Painter native of Marche, now he has found his homeland in Umbria, in Spoleto. Solimani paints from 1967, as he keeps on underlining: “I have prepared my first personal to 14 years old”, he tells. “My mother dabbled in painting and, following her example, I have always drawn and painted. At school I was very good at artistic subjects and I also helped my classmates.” Young Stefano Solimani, even though he could not attend art school because his father did not approve, never stopped practicing and portrayed subjects, landscapes and objects from life, along with fantasy scenes. The artist explains: “Abstractionism has never attracted me; in recent times I have begun to include abstract and symbolic elements in my works, without ever forgetting formal beauty”. Beauty, never ends in itself but the result of research, is one of the themes that Stefano Solimani holds most dear. To the point of founding, in 2009, an artistic movement, Hyperesthetism: “In the twentieth century, currents were born according to which everything was allowed; for example, the Transavanguardia, which wanted to express itself as if it were starting from scratch”, says Solimani. “Hyperesthetism was born as an artistic revolution, a sort of new Renaissance that, on the one hand, opposes the excesses of these movements, and on the other, seeks beauty as a means of purification, of redemption.” Solimani carefully selects the artists who adhere to his manifesto: “They are unique characters,” he explains.

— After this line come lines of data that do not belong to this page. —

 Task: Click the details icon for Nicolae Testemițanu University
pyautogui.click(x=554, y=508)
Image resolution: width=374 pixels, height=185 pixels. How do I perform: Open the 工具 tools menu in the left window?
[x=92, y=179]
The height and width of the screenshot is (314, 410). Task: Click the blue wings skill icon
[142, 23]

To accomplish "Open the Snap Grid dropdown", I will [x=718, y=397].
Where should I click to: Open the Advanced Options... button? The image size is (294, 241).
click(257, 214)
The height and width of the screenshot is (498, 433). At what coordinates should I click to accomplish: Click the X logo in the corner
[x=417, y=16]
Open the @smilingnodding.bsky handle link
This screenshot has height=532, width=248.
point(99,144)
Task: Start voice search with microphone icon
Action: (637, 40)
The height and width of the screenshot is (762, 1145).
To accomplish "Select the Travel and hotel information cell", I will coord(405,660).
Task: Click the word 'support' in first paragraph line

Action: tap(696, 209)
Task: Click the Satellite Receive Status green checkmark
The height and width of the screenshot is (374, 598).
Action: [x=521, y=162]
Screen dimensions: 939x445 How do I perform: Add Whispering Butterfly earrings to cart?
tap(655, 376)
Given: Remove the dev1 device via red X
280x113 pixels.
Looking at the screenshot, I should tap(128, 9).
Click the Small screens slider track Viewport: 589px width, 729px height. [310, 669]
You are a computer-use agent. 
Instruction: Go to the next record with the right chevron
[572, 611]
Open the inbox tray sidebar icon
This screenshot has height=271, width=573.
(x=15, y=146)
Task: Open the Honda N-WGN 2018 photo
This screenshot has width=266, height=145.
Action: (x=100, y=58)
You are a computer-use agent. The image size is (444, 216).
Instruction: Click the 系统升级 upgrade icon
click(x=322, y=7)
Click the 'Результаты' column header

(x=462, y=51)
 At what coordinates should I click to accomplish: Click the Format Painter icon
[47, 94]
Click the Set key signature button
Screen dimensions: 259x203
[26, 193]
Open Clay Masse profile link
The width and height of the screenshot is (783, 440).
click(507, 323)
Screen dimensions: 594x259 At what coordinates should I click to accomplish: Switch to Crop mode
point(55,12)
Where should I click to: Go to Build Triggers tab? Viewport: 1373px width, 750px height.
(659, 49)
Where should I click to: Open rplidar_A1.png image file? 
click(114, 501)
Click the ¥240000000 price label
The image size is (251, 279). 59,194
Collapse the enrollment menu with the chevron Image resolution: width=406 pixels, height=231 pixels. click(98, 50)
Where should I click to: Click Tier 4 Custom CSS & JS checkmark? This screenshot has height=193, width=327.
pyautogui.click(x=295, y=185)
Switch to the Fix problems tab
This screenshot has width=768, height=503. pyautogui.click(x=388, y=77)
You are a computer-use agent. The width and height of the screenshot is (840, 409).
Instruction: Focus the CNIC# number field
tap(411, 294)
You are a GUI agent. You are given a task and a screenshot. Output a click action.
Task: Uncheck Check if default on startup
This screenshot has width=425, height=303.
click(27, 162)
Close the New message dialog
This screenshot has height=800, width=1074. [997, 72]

Stefano Solimani’s works are so close to the truth (another criterion the artist holds dear) that they look like photographs. Some have even doubted that he only uses a brush and have brought up digital manipulations. In this regard, Solimani recounts an episode in 2012, on the occasion of an exhibition at the Civic Museum of Bevagna (Perugia): “To dispel any rumors, I set up a painting studio and painted a still life in front of everyone, which I call silent nature. There is no longer the habit of seeing a person who paints with the techniques of the past”. Stefano Solimani’s works are made with oil paint glazes, reproducing subjects, people and things, illuminated with electric light. The artist explains: “I don’t work with natural light, which changes quickly. I create a set in which the characters play a role.” In his Silent Natures (“Still life has a sense of decomposition, I create silent natures,” explains the artist) sometimes there are symbolic objects or animals that make the atmosphere rarefied and metaphysical. Solimani says: “They are apparently incomprehensible elements, but they conceal a logic. They often concern religious themes and solicit doubt, at times recalling Platonic or Aristotelian concepts. Some time ago I exhibited in a diocesan museum and, although it was run by prelates with fairly important positions, no one noticed, at least apparently, the hidden contents of my paintings”. And he adds: “Maybe not everyone remembers, but to assign a painting to a church, even today you have to follow the canons of the sixteenth century, established after the Council of Trent”.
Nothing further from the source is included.